Senate Democratic Leader Donna Soucy, D-Manchester, and Fenton said in a statement that many shelters are faced with rising costs and increased demand.

“It is vital that we ensure that these facilities are able to keep their doors open, as they often serve as the only safe place many Granite Staters have to rest their heads,” they said and while a short term solution to a long term problem “we will not give up the fight to address the root causes of housing insecurity…”

Also working together, Republicans and Democrats passed on to the House Senate Bill 422, changing several references and modifying language in parentage and birth records.

Sen. Rebecca Perkins Kwoka, D-Portsmouth, stated after the vote that, “Our LGBTQ+ couples will now have a simple procedure to have their parentage recognized regardless of where they are or who recognizes their marriage. As a parent, I had to engage in an unfortunately inefficient and challenging legal process to ensure I can care for my children in every circumstance. Today, I am pleased that the effort I began years ago, based on the experience of my wife and I adopting our daughters, is finally moving forward.” 

It also passed Senate Bill 558, relative to insurance coverage for infertility treatments, protection from discrimination during IVF treatments and parental leave.

The Senate did table a bill that would have rolled back some of the nondiscrimination protections that outlaw discrimination against transgender people in public spaces. 

This effectively stops the bill from moving forward. 

The bill, SB 562, would have rolled back key provisions of the 2018 law against discrimination that was updated to include transgender people and promoting the exclusion of transgender people from sports including recreational leagues, as well as restrooms. 

Members of the LGBTQ+, public education, and youth welfare communities responded to the tabling of the bill.

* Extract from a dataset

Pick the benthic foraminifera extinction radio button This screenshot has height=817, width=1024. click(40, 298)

“In 2018, I was proud to have managed the campaign that made New Hampshire the first-ever state to pass nondiscrimination protections for transgender people in public spaces,” said Linds Jakows, founder of 603 Equality. “Today, the NH State Senate rightly took a stand against discrimination in voting down SB 562. But it’s not over yet – they must again say no to discrimination when HB 396, which is nearly identical to SB 562, comes to the State Senate floor for a vote.” 

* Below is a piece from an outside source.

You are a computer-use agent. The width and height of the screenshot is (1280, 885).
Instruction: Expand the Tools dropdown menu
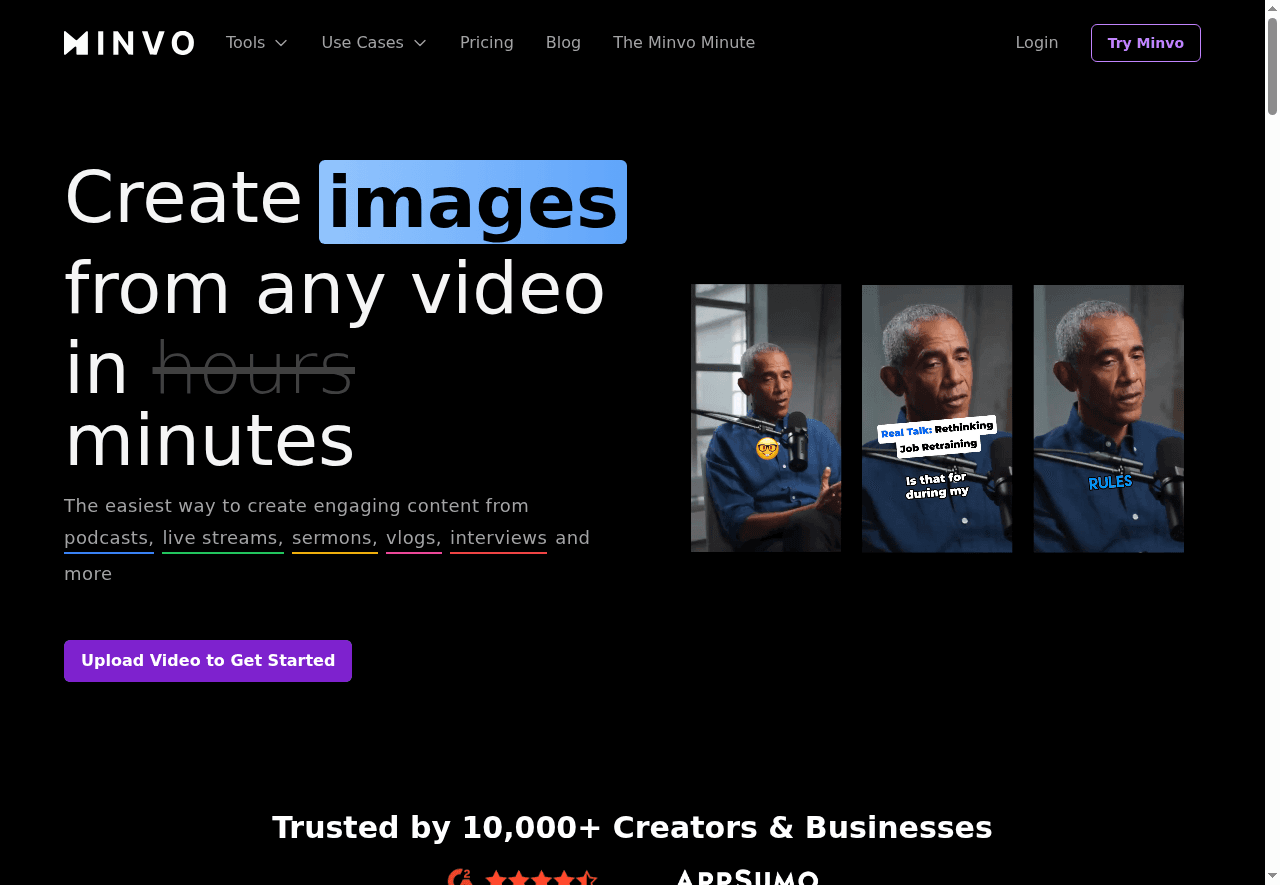(x=257, y=43)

“In 2019 Governor Sununu signed a law that extended New Hampshire’s transgender-inclusive nondiscrimination protections to public schools, bolstering the rights that all public school students have to equal educational opportunities,” said Sarah Robinson, Education Justice Campaign Director with Granite State Progress. “All students, including those who are transgender, must be treated with dignity and respect as they are in order to have a safe learning environment. We thank the NH State Senate for standing up for that right today, and expect them to do the same when they vote on HB 396.”